▶ Recorded information:
+ + + +

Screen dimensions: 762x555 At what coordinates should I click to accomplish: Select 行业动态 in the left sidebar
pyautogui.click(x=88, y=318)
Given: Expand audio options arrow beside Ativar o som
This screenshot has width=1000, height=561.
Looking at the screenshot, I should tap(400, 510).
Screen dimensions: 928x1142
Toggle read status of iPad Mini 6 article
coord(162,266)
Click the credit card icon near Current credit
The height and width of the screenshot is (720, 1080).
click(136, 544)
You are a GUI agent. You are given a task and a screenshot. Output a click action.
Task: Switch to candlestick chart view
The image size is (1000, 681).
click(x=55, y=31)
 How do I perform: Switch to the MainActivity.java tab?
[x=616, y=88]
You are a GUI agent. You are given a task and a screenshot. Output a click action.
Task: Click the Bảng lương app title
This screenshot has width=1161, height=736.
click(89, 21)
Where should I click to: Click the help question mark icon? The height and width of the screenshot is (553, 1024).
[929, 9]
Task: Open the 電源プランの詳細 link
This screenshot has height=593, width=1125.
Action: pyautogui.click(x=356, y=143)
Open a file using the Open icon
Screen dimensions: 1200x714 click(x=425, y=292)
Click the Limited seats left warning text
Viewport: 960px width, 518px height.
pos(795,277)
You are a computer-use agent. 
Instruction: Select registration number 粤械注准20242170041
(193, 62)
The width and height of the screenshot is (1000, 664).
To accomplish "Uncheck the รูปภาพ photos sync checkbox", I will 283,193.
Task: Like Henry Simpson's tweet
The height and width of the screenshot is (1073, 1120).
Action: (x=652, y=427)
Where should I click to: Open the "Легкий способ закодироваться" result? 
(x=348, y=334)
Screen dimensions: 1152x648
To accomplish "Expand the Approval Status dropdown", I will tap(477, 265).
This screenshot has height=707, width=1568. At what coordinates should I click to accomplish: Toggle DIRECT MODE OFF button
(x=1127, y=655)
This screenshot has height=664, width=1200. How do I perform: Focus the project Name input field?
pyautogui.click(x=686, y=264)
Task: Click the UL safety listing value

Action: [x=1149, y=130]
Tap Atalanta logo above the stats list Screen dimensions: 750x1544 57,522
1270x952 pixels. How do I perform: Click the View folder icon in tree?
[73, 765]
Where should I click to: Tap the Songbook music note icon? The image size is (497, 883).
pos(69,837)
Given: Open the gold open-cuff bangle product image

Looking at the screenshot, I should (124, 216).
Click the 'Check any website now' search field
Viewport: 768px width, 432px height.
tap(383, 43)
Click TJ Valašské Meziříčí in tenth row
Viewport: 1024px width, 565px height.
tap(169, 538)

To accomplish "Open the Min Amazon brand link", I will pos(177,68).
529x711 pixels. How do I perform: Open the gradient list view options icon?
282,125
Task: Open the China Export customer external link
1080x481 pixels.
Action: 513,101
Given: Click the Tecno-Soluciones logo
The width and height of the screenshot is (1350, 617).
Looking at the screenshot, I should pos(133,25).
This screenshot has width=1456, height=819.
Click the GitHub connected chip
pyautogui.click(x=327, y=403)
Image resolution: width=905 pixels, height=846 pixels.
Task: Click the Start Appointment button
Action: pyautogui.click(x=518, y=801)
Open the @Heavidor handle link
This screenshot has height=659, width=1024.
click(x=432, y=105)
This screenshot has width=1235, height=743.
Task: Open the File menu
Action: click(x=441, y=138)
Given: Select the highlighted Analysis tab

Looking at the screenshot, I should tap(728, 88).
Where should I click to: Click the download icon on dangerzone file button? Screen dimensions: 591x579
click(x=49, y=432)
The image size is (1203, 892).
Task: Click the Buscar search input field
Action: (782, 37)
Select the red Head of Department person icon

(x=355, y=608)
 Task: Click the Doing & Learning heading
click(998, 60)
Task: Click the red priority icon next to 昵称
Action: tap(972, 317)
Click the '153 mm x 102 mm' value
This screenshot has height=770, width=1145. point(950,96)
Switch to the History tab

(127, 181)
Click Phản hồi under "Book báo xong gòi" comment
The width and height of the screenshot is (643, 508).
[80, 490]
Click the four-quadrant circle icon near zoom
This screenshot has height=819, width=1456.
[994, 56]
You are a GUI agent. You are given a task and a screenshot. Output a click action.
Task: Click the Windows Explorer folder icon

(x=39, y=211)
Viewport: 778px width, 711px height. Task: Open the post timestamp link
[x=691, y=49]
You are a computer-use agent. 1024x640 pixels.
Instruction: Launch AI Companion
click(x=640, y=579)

+ + + +

▶ What to do:
The complete listing is to be repeated exactly.

▶ Task result:
Screen dimensions: 762x555 At what coordinates should I click to accomplish: Select 行业动态 in the left sidebar
pyautogui.click(x=88, y=318)
Given: Expand audio options arrow beside Ativar o som
This screenshot has width=1000, height=561.
Looking at the screenshot, I should tap(400, 510).
Screen dimensions: 928x1142
Toggle read status of iPad Mini 6 article
coord(162,266)
Click the credit card icon near Current credit
The height and width of the screenshot is (720, 1080).
click(136, 544)
You are a GUI agent. You are given a task and a screenshot. Output a click action.
Task: Switch to candlestick chart view
The image size is (1000, 681).
click(x=55, y=31)
 How do I perform: Switch to the MainActivity.java tab?
[x=616, y=88]
You are a GUI agent. You are given a task and a screenshot. Output a click action.
Task: Click the Bảng lương app title
This screenshot has width=1161, height=736.
click(89, 21)
Where should I click to: Click the help question mark icon? The height and width of the screenshot is (553, 1024).
[929, 9]
Task: Open the 電源プランの詳細 link
This screenshot has height=593, width=1125.
Action: pyautogui.click(x=356, y=143)
Open a file using the Open icon
Screen dimensions: 1200x714 click(x=425, y=292)
Click the Limited seats left warning text
Viewport: 960px width, 518px height.
pos(795,277)
You are a computer-use agent. 
Instruction: Select registration number 粤械注准20242170041
(193, 62)
The width and height of the screenshot is (1000, 664).
To accomplish "Uncheck the รูปภาพ photos sync checkbox", I will 283,193.
Task: Like Henry Simpson's tweet
The height and width of the screenshot is (1073, 1120).
Action: (x=652, y=427)
Where should I click to: Open the "Легкий способ закодироваться" result? 
(x=348, y=334)
Screen dimensions: 1152x648
To accomplish "Expand the Approval Status dropdown", I will tap(477, 265).
This screenshot has height=707, width=1568. At what coordinates should I click to accomplish: Toggle DIRECT MODE OFF button
(x=1127, y=655)
This screenshot has height=664, width=1200. How do I perform: Focus the project Name input field?
pyautogui.click(x=686, y=264)
Task: Click the UL safety listing value

Action: [x=1149, y=130]
Tap Atalanta logo above the stats list Screen dimensions: 750x1544 57,522
1270x952 pixels. How do I perform: Click the View folder icon in tree?
[73, 765]
Where should I click to: Tap the Songbook music note icon? The image size is (497, 883).
pos(69,837)
Given: Open the gold open-cuff bangle product image

Looking at the screenshot, I should (124, 216).
Click the 'Check any website now' search field
Viewport: 768px width, 432px height.
tap(383, 43)
Click TJ Valašské Meziříčí in tenth row
Viewport: 1024px width, 565px height.
tap(169, 538)

To accomplish "Open the Min Amazon brand link", I will pos(177,68).
529x711 pixels. How do I perform: Open the gradient list view options icon?
282,125
Task: Open the China Export customer external link
1080x481 pixels.
Action: 513,101
Given: Click the Tecno-Soluciones logo
The width and height of the screenshot is (1350, 617).
Looking at the screenshot, I should pos(133,25).
This screenshot has width=1456, height=819.
Click the GitHub connected chip
pyautogui.click(x=327, y=403)
Image resolution: width=905 pixels, height=846 pixels.
Task: Click the Start Appointment button
Action: pyautogui.click(x=518, y=801)
Open the @Heavidor handle link
This screenshot has height=659, width=1024.
click(x=432, y=105)
This screenshot has width=1235, height=743.
Task: Open the File menu
Action: click(x=441, y=138)
Given: Select the highlighted Analysis tab

Looking at the screenshot, I should tap(728, 88).
Where should I click to: Click the download icon on dangerzone file button? Screen dimensions: 591x579
click(x=49, y=432)
The image size is (1203, 892).
Task: Click the Buscar search input field
Action: (782, 37)
Select the red Head of Department person icon

(x=355, y=608)
 Task: Click the Doing & Learning heading
click(998, 60)
Task: Click the red priority icon next to 昵称
Action: tap(972, 317)
Click the '153 mm x 102 mm' value
This screenshot has height=770, width=1145. point(950,96)
Switch to the History tab

(127, 181)
Click Phản hồi under "Book báo xong gòi" comment
The width and height of the screenshot is (643, 508).
[80, 490]
Click the four-quadrant circle icon near zoom
This screenshot has height=819, width=1456.
[994, 56]
You are a GUI agent. You are given a task and a screenshot. Output a click action.
Task: Click the Windows Explorer folder icon

(x=39, y=211)
Viewport: 778px width, 711px height. Task: Open the post timestamp link
[x=691, y=49]
You are a computer-use agent. 1024x640 pixels.
Instruction: Launch AI Companion
click(x=640, y=579)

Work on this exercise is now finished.